Дверь бесшумно отворилась.
— Отличная игра, Исаак! — улыбнулся Фостер. — Иди, смой грим…
Умывальник был в углу, но «араб», взяв со стола бутафорский пульт, стал, подражая Уильямсу, сосредоточенно двигать рычаг. Он строил ужасные рожи, театрально хватаясь за сердце, утирал со лба пот.
Уильямс растерянно заморгал.
— Ребята, объясните ему! — расхохотался Фостер и, откинувшись на стуле, стал раскачиваться на задних ножках.
Люди в плащах обступили Уильямса.
— Наше бюро проводит эксперимент, — начал тот, что пониже. — Проверяем, сколькие решатся на убийство…
— Если оно сойдёт с рук, — вставил второй.
— И если укрепит репутацию.
Они безразлично замолчали.
Уильямс поднялся.
— Но я же не убил! — брызгая слюной, забормотал он. — Не убил!
— Да не грызите себя, — махнул ладонью Фостер. — Вы не первый.
И двумя пальцами поднял за уголок бумагу, испещрённую фамилиями.
— Исаака приносят в жертву пять раз на дню.
Уильямс заскрипел зубами.
— Я сейчас же позвоню адвокату!
— Не позвоните, — усмехнулся Фостер. — Тогда все узнают, какой вы зверь…
Уильямс хлопнул дверью. Подняв воротник, он шёл в глухо плывших сумерках и думал, что с работы его всё-таки уволят.
ЭМИГРАНТЫ
«Лучше топтать чужую землю, чем лежать в своей», — бормотал Тимофей Закрутня, перебегая вприпрыжку по корабельным сходням. И, также прыгая, за ним перебегала его тень. В Крым входили «красные»: разворачивали тачанки с тупыми рылами пулемётов, летели с обнажёнными шашками, колотя ножнами о бока коней.
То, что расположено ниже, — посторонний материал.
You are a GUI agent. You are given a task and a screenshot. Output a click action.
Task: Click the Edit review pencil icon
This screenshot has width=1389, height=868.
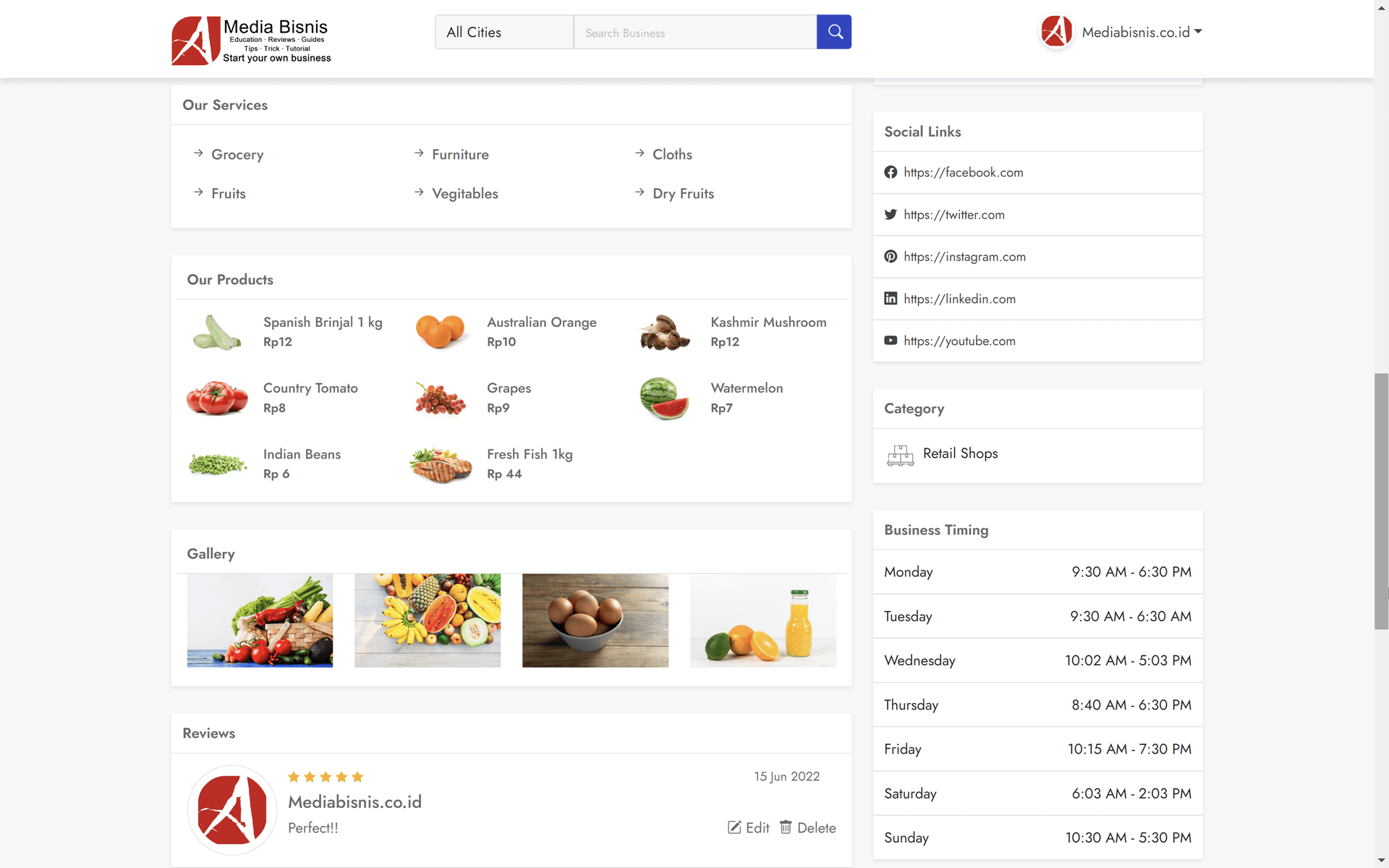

Всюду срывали погоны, у старьёвщиков подскочили в цене лохмотья, и «Боже, царя храни!» вытеснялся матросским «Яблочком». Эта песня преследовала Тимофея: выгнала из Петербурга, едва не захлестнула на Кубани и теперь, перевалив через Сиваш, прижала к морю.
Закрутня был родом из малороссийского села с торчащими на плетнях, как отрубленные головы, горшками, которые разбивали лбами возвращавшиеся из шинка хлопцы. Разбросанные, как попало, белые хаты кривили единственную улицу, тесно упиравшуюся за околицей в овраг, а бой церковной колокольни отделял день от ночи.
Деревенские, что мухи — растут быстро и незаметно. И Тимофей успел вымахать под потолок, закончив приходскую школу, в которой козлобородый дьячок за три года выложил всё, что знал сам. «Тебе учиться надо», — чмокал он жирными от сала губами. А однажды, запершись в горнице с отцом, долго втолковывал что-то под обжигавшую нёбо хозяйскую горилку.